Excerpt provided
◇ ◇ ◇

Monday, February 3, 2020

Run Free, Sweet Girl

Our girl's last walk. We could only go around the block.
Months ago I shared with you that my sweet Nala was approaching the end of her life. And my heart is broken in this moment as I write that she has passed away: last Thursday night, peacefully, and in the arms of our family.

The thought of the week in my home.
(Here's a photo glance at the last few days.)


It was a hard goodbye to make, one that I wasn't ready for. I mean, I knew it was coming, I'd scheduled the appointment, but just because you know something is coming doesn't mean you're ready for it. It also doesn't mean that we can't be brave and still meet it head-on. And now I'm trying to grieve while also staying strong - it's a careful balance.


I wake up in the middle of the night and my face is wet from crying in my sleep. During the day I look at her bed, now empty, and I feel her loss. She spent all her days in that bed beside me while I worked. Now there is a void and it amazes me how big and present and looming a void can actually be. By definition, it's the absence of something, but I feel every ounce of that absence and it is very real.


The beauty that has come from all of this is that I have been reminded of how much I am loved. The outpouring of support from the people in my life has been incredible. I've gotten bouquets of flowers, I was given a beautiful book called Dog Heaven, I was given a bracelet with a pawprint charm on it... People have left kind and loving social media comments, people have called, people have texted messages (some of those texts even included photos of Nala that other people had that I never even knew about or completely forgot). And I think to myself, how wonderful, all this love. Love for Nala, love for me, and love for my family. And there is nothing but goodness in that.

◇ ◇ ◇

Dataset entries
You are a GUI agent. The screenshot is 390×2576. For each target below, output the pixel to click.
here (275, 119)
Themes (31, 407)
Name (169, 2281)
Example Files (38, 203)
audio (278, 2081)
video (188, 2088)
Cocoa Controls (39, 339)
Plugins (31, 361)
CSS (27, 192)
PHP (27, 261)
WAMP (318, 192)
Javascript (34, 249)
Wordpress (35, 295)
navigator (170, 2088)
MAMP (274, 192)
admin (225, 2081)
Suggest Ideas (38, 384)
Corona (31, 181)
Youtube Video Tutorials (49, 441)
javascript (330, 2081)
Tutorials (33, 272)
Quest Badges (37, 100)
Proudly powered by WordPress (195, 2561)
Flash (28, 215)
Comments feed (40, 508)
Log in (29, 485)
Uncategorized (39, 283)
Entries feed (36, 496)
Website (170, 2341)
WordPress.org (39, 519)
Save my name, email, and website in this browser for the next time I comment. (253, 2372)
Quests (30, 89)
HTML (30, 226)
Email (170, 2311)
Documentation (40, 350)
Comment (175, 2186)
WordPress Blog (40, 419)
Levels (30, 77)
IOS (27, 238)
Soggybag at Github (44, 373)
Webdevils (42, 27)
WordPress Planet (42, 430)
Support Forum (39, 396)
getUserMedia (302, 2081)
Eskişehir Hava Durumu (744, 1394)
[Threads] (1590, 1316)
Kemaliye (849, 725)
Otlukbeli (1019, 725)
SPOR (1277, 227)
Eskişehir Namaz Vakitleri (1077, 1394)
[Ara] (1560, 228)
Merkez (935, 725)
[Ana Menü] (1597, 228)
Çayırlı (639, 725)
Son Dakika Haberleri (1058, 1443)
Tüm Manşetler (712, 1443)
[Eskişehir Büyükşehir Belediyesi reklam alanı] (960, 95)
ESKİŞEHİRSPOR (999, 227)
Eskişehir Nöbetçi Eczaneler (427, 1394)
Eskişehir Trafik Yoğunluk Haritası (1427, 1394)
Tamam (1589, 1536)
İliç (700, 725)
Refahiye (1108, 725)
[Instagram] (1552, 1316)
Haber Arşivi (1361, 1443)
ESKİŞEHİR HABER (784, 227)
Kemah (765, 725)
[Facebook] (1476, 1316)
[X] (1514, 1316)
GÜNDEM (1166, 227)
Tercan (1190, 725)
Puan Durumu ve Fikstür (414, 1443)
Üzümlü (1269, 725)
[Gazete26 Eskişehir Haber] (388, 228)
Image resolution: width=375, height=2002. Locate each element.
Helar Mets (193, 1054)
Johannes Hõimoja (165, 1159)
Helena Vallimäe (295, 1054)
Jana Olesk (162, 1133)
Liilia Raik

◇ ◇ ◇

Work to do
Reproduce the blog post about Nala word for word, between "The thought of" and "a careful balance.", inclusive.

Task answer
The thought of the week in my home.
(Here's a photo glance at the last few days.)


It was a hard goodbye to make, one that I wasn't ready for. I mean, I knew it was coming, I'd scheduled the appointment, but just because you know something is coming doesn't mean you're ready for it. It also doesn't mean that we can't be brave and still meet it head-on. And now I'm trying to grieve while also staying strong - it's a careful balance.